In your case, you can use setName to inform the validator of the structure:

$notEmptyMax255 = fn() => v::allOf(v::notEmpty(), v::max(255));
$positiveNumber = fn() => v::allOf(v::number(), v::positive());

$rules = [
    // ID must be numeric, if present
    v::key('id', $positiveNumber(), false)->setName('id'),

    // If any of the dimension values is present, all 3 dimensions and a unit must be present.
    v::key(
        'dimensions',
        v::allOf(
            v::key('width', $positiveNumber())->setName('width'),
            v::key('length', $positiveNumber())->setName('length'),
            v::key('height', $positiveNumber())->setName('height'),
            v::key('unit', $notEmptyMax255())->setTemplate('The product\'s dimension unit must be present.'),
        )->setTemplate('Product\'s {{name}} must be a positive integer.'),
        false, // optional rule
    )->setName('dimensions'),

    // If weight is present, both amount and unit must be specified.
    v::key(
        'weight',
        v::allOf(
            v::key('amount', $positiveNumber())->setName('amount'),
            v::key('unit', $notEmptyMax255())->setName('unit'),
        ),
        false,
    )->setName('weight'),

];

try {
    (new v(...$rules))->assert(['id' => null, 'dimensions' => [], 'weight' => null]);
} catch (NestedValidationException $e) {
    print_r($e->getMessages());
}

This outputs:

Array
(
    [id] => id must be positive
    [dimensions] => Array
        (
            [width] => Product's width must be a positive integer.
            [length] => Product's length must be a positive integer.
            [height] => Product's height must be a positive integer.
        )

    [weight] => Array
        (
            [amount] => amount must be present
            [unit] => unit must be present
        )

)

I hope that helps!

dakujem commented 1 year ago

Yes, this seems like what I wanted.
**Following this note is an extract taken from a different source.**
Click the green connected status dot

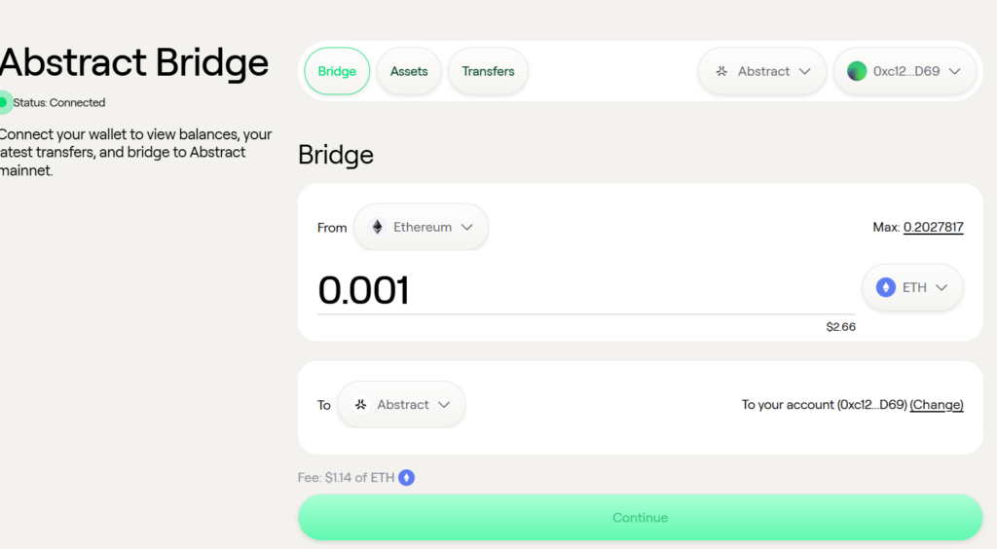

Except it is unnecessarily verbose, compared to the otherwise concise interface.

alganet commented 1 year ago

For a less verbose declararion, you can use keySet instead of allOf:

$notEmptyMax255 = fn() => v::allOf(v::notEmpty(), v::max(255));
$positiveNumber = fn() => v::allOf(v::number(), v::positive());

$rules = [
    // ID must be numeric, if present
    v::key('id', $positiveNumber(), false),

    // If any of the dimension values is present, all 3 dimensions and a unit must be present.
    v::key(
        'dimensions',
        v::keySet(
            v::key('width', $positiveNumber()),
            v::key('length', $positiveNumber()),
            v::key('height', $positiveNumber()),
            v::key('unit', $notEmptyMax255())->setTemplate('The product\'s dimension unit must be present.'),
        )->setTemplate('Product\'s {{name}} must be a positive integer.'),
        false, // optional rule
    ),

    // If weight is present, both amount and unit must be specified.
    v::key(
        'weight',
        v::keySet(
            v::key('amount', $positiveNumber()),
            v::key('unit', $notEmptyMax255()),
        ),
        false,
    ),

];

try {
    v::keySet(...$rules)->setName('Input Object')->assert(['id' => null, 'dimensions' => [], 'weight' => ['amount' => null, 'unit' => null]]);
} catch (NestedValidationException $e) {
    print_r($e->getMessages());
}

Which outputs:

Array
(
    [Input Object] => Array
        (
            [id] => id must be positive
            [dimensions] => Product's dimensions must be a positive integer.
            [weight] => Array
                (
                    [amount] => amount must be positive
                    [unit] => unit must be less than or equal to 255
                )

        )

)
dakujem commented 1 year ago

Yes, this looks promising. I might give it a try in the future. Thanks for the tips.